A publication by “The Global Warming Policy Foundation”, author: Paul Homewood.
According to the Met Office, the UK climate ‘is continuing to change’, whilst weather is becoming more extreme.
But what does the actual evidence tell us? Using official data up to 2022, from the
Met Office and other sources, this paper examines UK climate trends, and assesses the truth of these claims. The results are as follows:
- Although 2022 was the warmest on record in the UK, there has been no increase in long
term averages since the early 2000s.
- The annual temperature in 2022 was well within the bounds of natural variability, and was
largely due to long spells of sunny weather in spring and summer.
- The summer of 2022 was only the fourth hottest, according to the Central England Temperature Record, and not as hot as 1976, 1826 and 2018.

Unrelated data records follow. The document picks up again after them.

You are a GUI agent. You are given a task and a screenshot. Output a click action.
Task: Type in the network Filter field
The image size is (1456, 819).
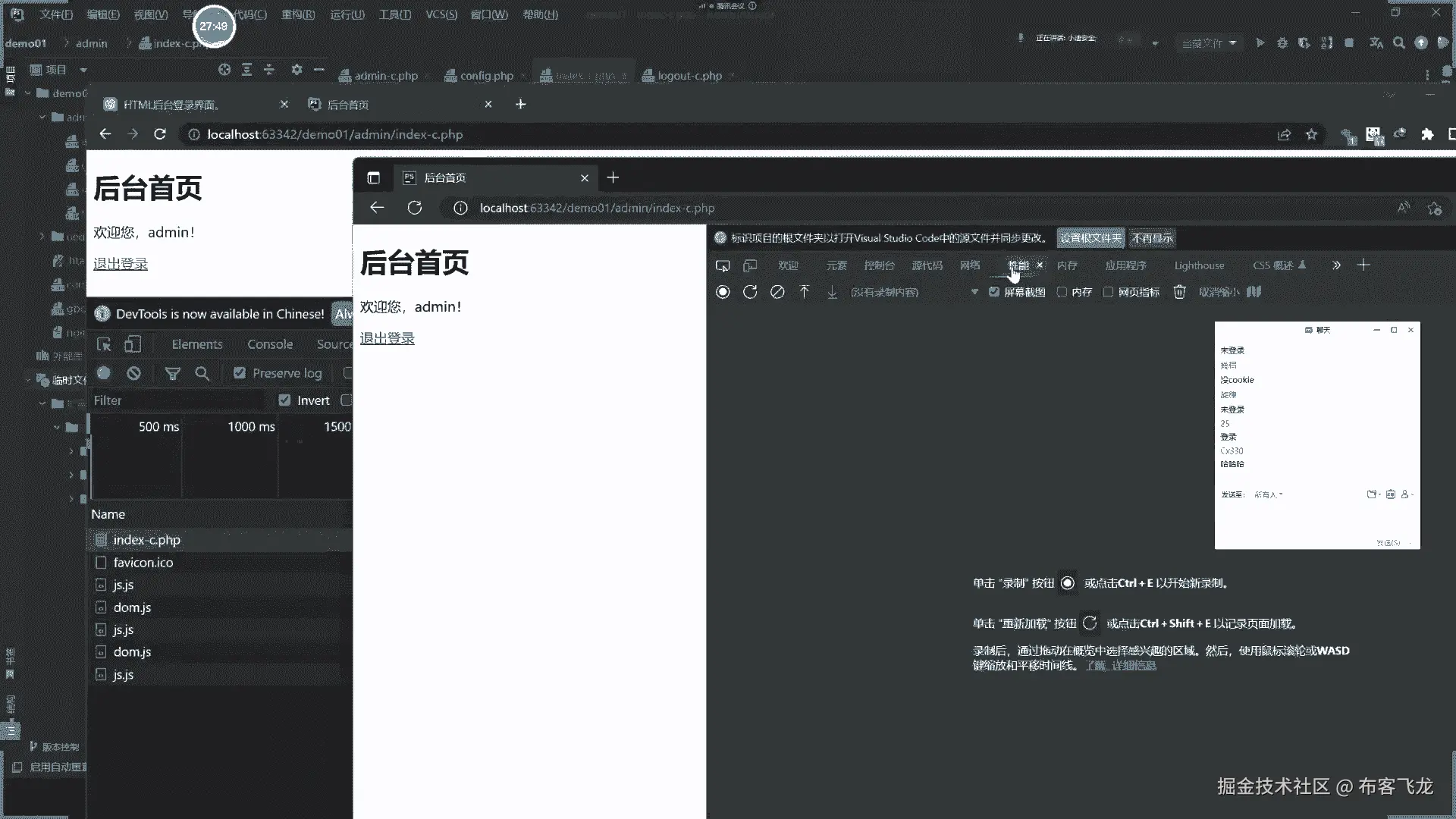(174, 400)
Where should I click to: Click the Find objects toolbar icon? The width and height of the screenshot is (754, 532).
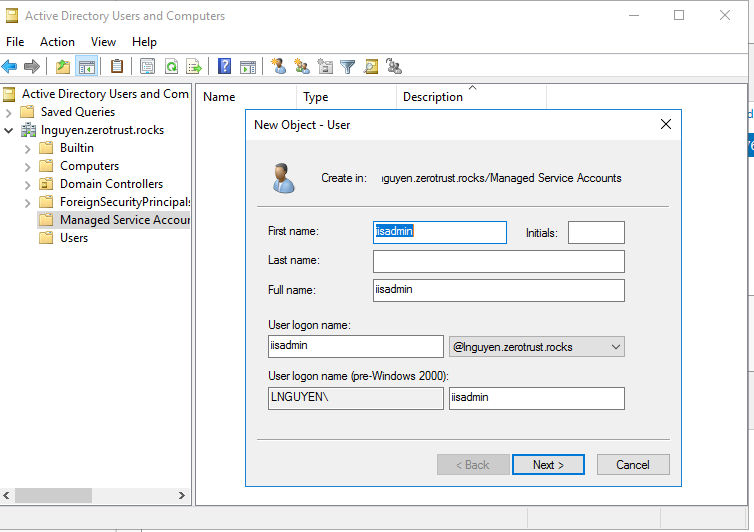tap(370, 67)
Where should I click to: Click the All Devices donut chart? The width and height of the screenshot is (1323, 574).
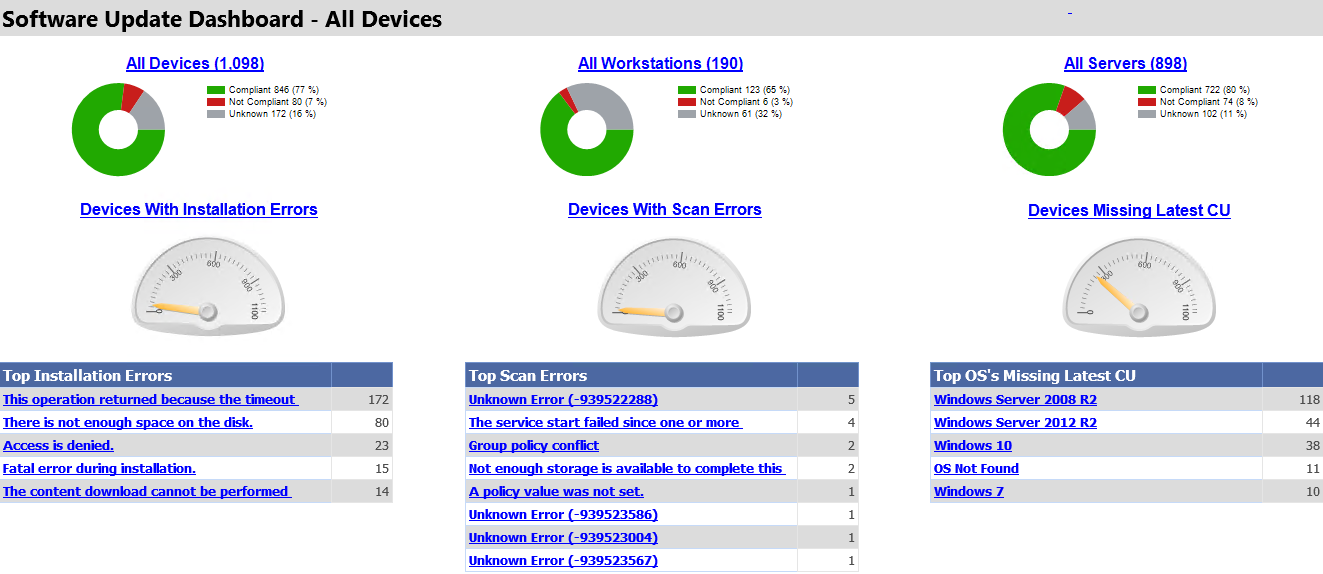pyautogui.click(x=118, y=130)
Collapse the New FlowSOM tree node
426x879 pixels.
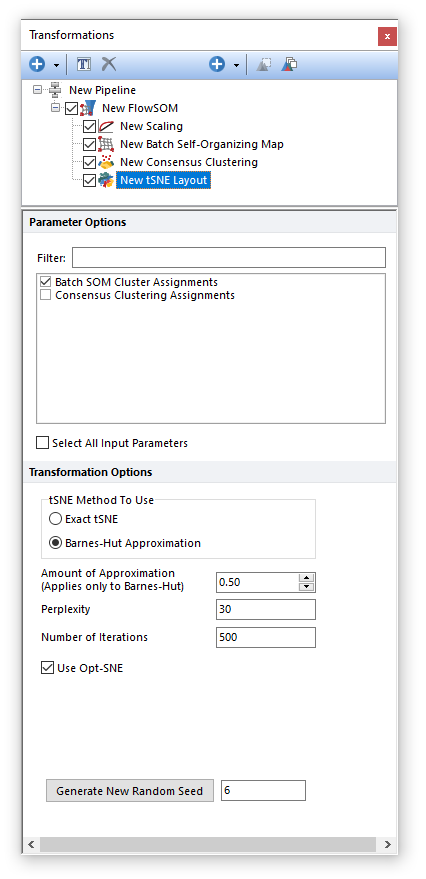click(x=55, y=107)
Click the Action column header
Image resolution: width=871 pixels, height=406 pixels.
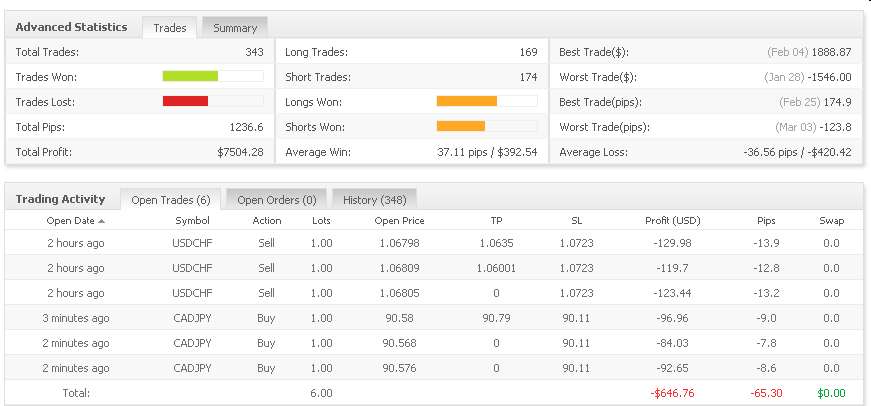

- Annual rainfall last year was only slightly below average.
- The number of days with extreme temperatures is not increasing, as fewer cold days are
offsetting more hot ones.
- Long-term averages in rainfall in England and Wales, which have been rising since the
1970s, are similar to the 1870s and 1920s.

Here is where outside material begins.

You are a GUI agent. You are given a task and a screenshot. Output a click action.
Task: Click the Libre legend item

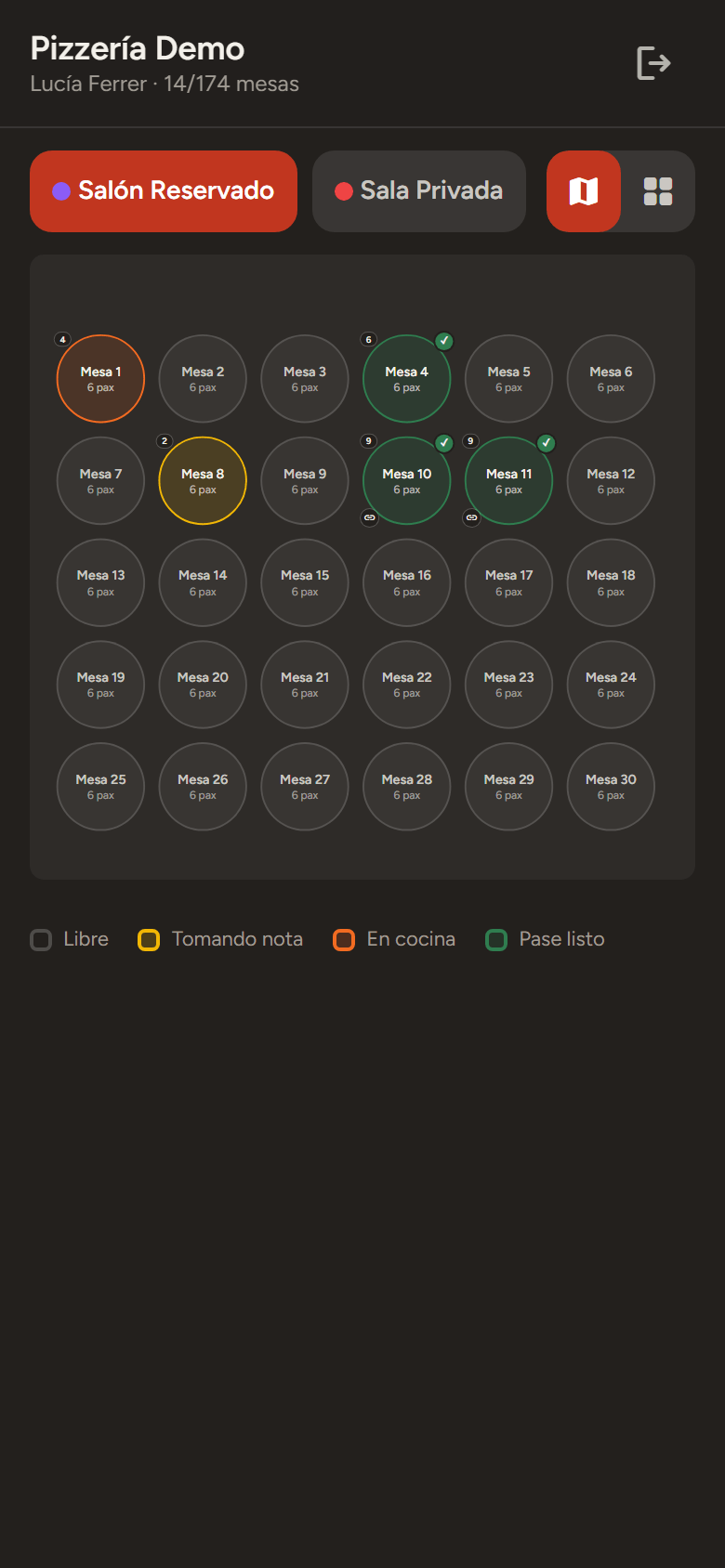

- While winters have become slightly wetter, there is little change in the other seasons. In particular, summers are not getting drier, as projections from climate simulations have suggested.
- Rainfall is not becoming more extreme, whether on an annual, monthly or daily basis.
- Sea levels have been rising at approximately 1.7mm per year around the UK, after taking
account of vertical land movement. There has been no acceleration in the rate of rise on multidecadal scales.
- Wind storms have been declining in frequency and intensity since the 1990s.
In short, although it is slightly warmer than it used to be, the UK climate has changed very little. Long-term trends are dwarfed by the natural variability of weather. Nor is there any evidence that weather has become more extreme, or will become so in future.